> **给定任务 A**: 下方的爬虫脚本中，CONFIG 把输出文件名设为什么？

#!/usr/bin/env python3
"""
832平台爬虫 - 获取供应商详情（增强版）
"""

import asyncio
import csv
import json
from datetime import datetime
from playwright.async_api import async_playwright

CONFIG = {
    "output_file": "henan_products_complete.csv",
    "max_pages": 5,  # 翻页数量
}

COOKIES = [
    {"name": "gxyj_Sign-In-Token", "value": "Bearer eyJhbGciOiJSUzI1NiIsInR5cCI6IkpXVCJ9.eyJjb2RlIjpudWxsLCJ1c2VyX25hbWUiOm51bGwsImNvbXBhbnlOYW1lIjoiIiwiY2xpZW50X2lkIjoiVU5JRklDQVRJT04iLCJhY2NvdW50U3RhdHVzIjoxLCJpc0ZyZWV6ZSI6MiwidWlkIjoiMTM5OTkwNzMxMDg5NzI4NDUyOCIsInB1cmNoYXNlclByb3BlcnR5IjowLCJjb21wYW55Tm8iOiIzMDAwMTA2MDE3IiwiZ3JhbnRfdHlwZSI6Im11bHRpX3Bhc3N3b3JkIiwic2NvcGUiOlsiYWxsIl0sImxvZ2luTmFtZSI6ImNoaW5hZGF2aWQiLCJleHAiOjE3NzMxOTgyNzEsImp0aSI6IjJmM2FiMGZhLTg2MGItNGVlNS05MTM2LThjNDU4MGIzZjRlNSIsInN0YXRpb25JZCI6IjEiLCJhZG1pblR5cGUiOjEsImN1cnJlbnRTdGF0aW9uSWQiOiIxIiwiYWNjb3VudFR5cGUiOiIzIiwiYWNjTm8iOiJBQ0MyNjAzMTAzMDAwMDAwMDAwMDAwMDcyIiwiY29tcGFueVN0YXR1cyI6MSwiYXV0aG9yaXRpZXMiOlsicm9vdCJdLCJhdWQiOlsiMSJdLCJwaG9uZSI6IjE4MTEwMDc4NzYyIiwibWFpbklkIjoiMTM5OTkwNzMxMDg5NzI4NDUzMCIsInVzZXJuYW1lIjoiY2hpbmFkYXZpZCJ9.CctYfcFiUdPUdmXEV7StkAU9PlAWgM-0v4dk6L6beV3SK93HT-b5g9tHIpO45CZTPa2pXw3GMK5X3dg6v5Y9Olxl35DAXYWhQVC2NjI-qkpOIfSSBM8i-DXR_HyIWpyeXWJBTWk4BdWZZPt8wkWzD5SGwM2-whcVQt5phsDrB8c", "domain": ".fupin832.com"},
    {"name": "JSESSIONID", "value": "0BB906763F5D9BEEEEACA841CA0E9690", "domain": "ys.fupin832.com"},
    {"name": "gxyj_Login_UserName", "value": "chinadavid", "domain": ".fupin832.com"},
]

CSV_HEADERS = ["序号", "商品名称", "单价(元)", "销量", "供应商名称", "联系电话", "商品链接", "抓取时间"]

class Spider:
    def __init__(self):
        self.browser = None
        self.context = None
        self.page = None
        self.all_products = []
    
    async def init(self):
        print("🚀 启动浏览器...")
        playwright = await async_playwright().start()
        self.browser = await playwright.chromium.launch(
            headless=True,
            args=['--no-sandbox', '--disable-setuid-sandbox']
        )
        self.context = await self.browser.new_context(
            viewport={"width": 1920, "height": 1080},
            user_agent="Mozilla/5.0 (Windows NT 10.0; Win64; x64) AppleWebKit/537.36"
        )
        
        # 添加Cookie
        for cookie in COOKIES:
            await self.context.add_cookies([{
                "name": cookie["name"],
                "value": cookie["value"],
                "domain": cookie["domain"],
                "path": "/",
            }])

> **给定任务 B**: 请原样输出下方记录中从包含“Task: Select the HTTP_HOST variable cell”的那一行到记录末尾的这一段，首尾两行都包括在内，答案里不要带图片。

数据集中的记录
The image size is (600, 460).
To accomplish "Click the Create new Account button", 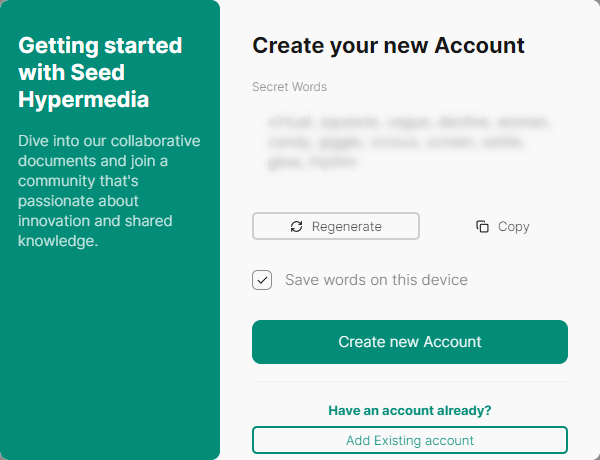I will coord(409,342).
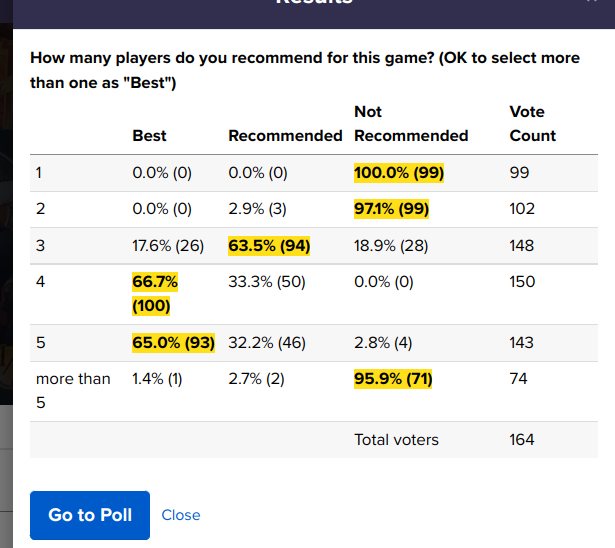Click the highlighted 65.0% (93) value
Screen dimensions: 615x548
tap(174, 342)
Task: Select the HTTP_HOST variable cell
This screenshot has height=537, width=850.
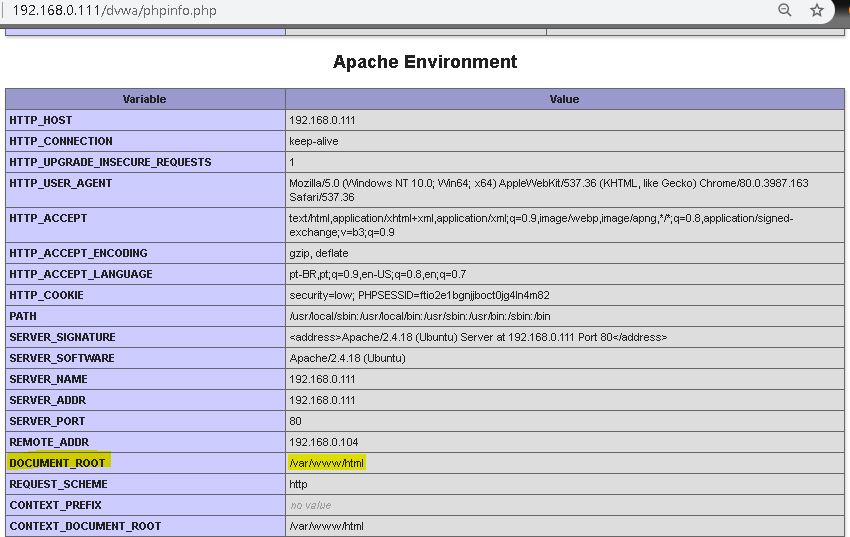Action: (41, 120)
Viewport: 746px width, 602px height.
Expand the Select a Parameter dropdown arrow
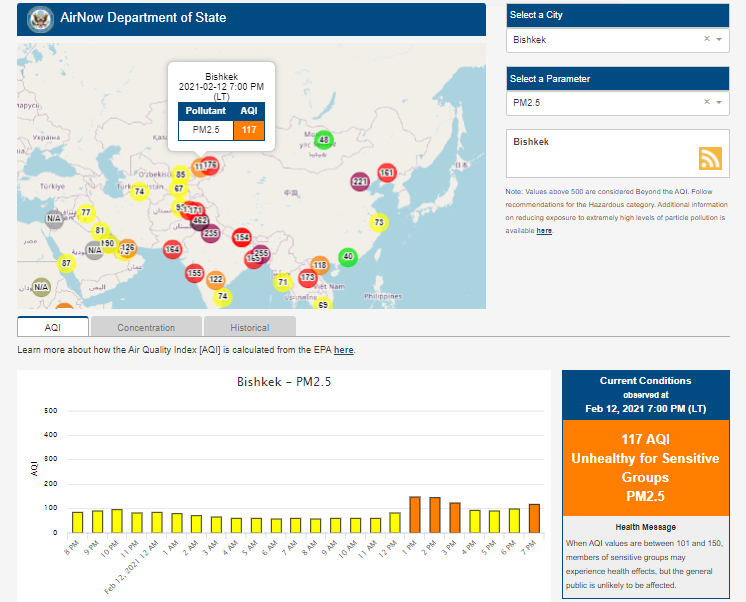pyautogui.click(x=719, y=102)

> **完整答案 A**: henan_products_complete.csv

> **完整答案 B**:
Task: Select the HTTP_HOST variable cell
This screenshot has height=537, width=850.
Action: (41, 120)
Viewport: 746px width, 602px height.
Expand the Select a Parameter dropdown arrow
pyautogui.click(x=719, y=102)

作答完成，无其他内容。